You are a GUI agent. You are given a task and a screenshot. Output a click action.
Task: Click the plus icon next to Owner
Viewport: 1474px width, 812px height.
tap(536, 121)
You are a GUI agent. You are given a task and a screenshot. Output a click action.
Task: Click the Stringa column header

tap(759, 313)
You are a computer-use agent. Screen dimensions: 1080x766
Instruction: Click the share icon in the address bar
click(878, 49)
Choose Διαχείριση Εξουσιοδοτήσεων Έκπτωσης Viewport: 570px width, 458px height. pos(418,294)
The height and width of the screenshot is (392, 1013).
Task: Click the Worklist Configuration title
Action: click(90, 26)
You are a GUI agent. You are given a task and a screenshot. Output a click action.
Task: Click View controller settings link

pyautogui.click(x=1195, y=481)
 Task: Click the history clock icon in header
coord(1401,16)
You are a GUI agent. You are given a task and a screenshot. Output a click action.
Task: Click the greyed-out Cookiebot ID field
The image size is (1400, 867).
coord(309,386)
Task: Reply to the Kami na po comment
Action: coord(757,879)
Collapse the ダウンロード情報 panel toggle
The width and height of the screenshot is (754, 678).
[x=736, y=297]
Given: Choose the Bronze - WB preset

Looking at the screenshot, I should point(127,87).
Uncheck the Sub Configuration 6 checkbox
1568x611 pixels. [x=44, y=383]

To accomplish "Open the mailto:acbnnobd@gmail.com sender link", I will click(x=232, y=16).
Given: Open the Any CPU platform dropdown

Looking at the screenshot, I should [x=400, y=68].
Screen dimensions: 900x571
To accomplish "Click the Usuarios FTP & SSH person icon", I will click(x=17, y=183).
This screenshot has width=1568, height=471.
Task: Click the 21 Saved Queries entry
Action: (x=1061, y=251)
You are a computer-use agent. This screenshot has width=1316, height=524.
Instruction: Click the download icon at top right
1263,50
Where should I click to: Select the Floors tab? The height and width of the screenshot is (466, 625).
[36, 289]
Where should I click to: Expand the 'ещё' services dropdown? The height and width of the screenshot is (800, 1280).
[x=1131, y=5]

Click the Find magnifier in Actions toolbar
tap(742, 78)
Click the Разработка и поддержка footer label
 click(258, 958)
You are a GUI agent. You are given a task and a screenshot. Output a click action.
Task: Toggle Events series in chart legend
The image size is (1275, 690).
━━━━━━━━
Copy exactly the lines from the one with "Where should I click to: Select" down to the last line of the records above, and leave out everything else.

Where should I click to: Select the Floors tab? The height and width of the screenshot is (466, 625).
[36, 289]
Where should I click to: Expand the 'ещё' services dropdown? The height and width of the screenshot is (800, 1280).
[x=1131, y=5]

Click the Find magnifier in Actions toolbar
tap(742, 78)
Click the Разработка и поддержка footer label
 click(258, 958)
You are a GUI agent. You are given a task and a screenshot. Output a click action.
Task: Toggle Events series in chart legend
The image size is (1275, 690).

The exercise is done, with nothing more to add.